Integer data types improvement – EasyHack

Many different data types are used in LibreOffice code. During the long history of the LibreOffice, and before that in OpenOffice, there were integer data types that are no longer in use today. The task I discuss here is to choose appropriate data types to use instead of sal_uLong and similar deprecated integer data types.

Integer Data Types in LibreOffice

One of the old deprecated integer data types is ULONG, which then converted to sal_uLong. The latter, sal_uLong is still problematic, because it can be different on distinct platforms. Being “long” does not mean that it can fit to everything. It should be reviewed one by one, and replaced by another suitable data type. This EasyHack is focused on this change:

As sal_uLong is unsigned, usually an unsigned type like size_t, sal_uInt16, sal_uInt32, or sal_uInt64 can be suitable, but this is not always the case. Sometimes you should use signed types according to context. There are even cases that using floating point types like double is the correct choice.

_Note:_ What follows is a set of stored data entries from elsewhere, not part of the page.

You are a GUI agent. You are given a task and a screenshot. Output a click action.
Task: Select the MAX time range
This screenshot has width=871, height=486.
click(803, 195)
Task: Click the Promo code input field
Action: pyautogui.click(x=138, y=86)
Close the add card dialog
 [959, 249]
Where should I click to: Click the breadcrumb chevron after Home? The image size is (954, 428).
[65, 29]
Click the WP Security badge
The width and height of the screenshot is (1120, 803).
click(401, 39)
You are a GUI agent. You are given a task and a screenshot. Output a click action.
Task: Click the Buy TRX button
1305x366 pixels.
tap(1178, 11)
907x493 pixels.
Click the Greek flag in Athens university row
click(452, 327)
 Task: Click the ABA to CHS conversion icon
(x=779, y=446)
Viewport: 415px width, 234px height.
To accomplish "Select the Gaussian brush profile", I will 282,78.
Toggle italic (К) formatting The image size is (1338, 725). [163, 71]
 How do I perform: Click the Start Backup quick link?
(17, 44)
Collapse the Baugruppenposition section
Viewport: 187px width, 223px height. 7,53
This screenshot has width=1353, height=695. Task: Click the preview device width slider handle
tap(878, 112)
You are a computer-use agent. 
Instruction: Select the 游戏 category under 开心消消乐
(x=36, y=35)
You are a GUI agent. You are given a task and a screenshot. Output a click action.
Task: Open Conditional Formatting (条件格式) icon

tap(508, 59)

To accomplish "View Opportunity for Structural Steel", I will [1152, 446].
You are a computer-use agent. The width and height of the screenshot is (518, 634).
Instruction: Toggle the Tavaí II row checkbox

Finding Instances to Change

Finding instances is easy. You can simply use grep to find the remaining instances:

$ git grep sal_uLong

Using the count.sh script provided in the EasyHack page, you can count the number of remaining instances in each folder of the LibreOffice core source code. It is defined as:

for d in */
do
        cd $d
        count=$(git grep sal_uLong *.cxx *.hxx|wc -l)
        if [ $count -ne 0 ]
        then
                echo -n $count
                echo ": $d"
        fi
        cd ..
done

It would be good if you start from some of the folders with less number of changes required, in order to reduce the number of remaining folders.

$ ./count.sh | sort -h
1: dbaccess/
1: unotools/
2: desktop/
2: drawinglayer/
3: framework/
6: svl/
8: svx/
11: toolkit/
13: compilerplugins/
25: starmath/
33: svtools/
34: filter/
61: include/
111: sd/
416: vcl/
593: sc/
635: sw/

To find instances inside a specific folder like toolkit/, mention it after sal_uLong in grep command, like this:

$ git grep sal_uLong toolkit/

Beware to preserve the capital letter L in sal_uLong.

Choosing Data Types

The main issue here is to find a specific integer data type that can replace sal_uLong, so that it can handle all the possible values in foreseeable scenarios.

You should look into where the data type is used to get the idea of the possible values that are stored in the variable, and are read later. Sometimes, it is obvious from the context. For example, as describe in Bugzilla, in below commit, data type for the positions of a SvStream is chosen:

Here, sal_uInt64 is chosen because the files that are read and write via SvStream can be larger than 4 GB. As an example, 32 bit unsigned integer sal_uInt32 can only handle size as big as ~2^32 which equals to something around 4*10^9 B = 4 GB. With a 64 bit unsigned integer, the possible size is much larger, and suitable for the purpose.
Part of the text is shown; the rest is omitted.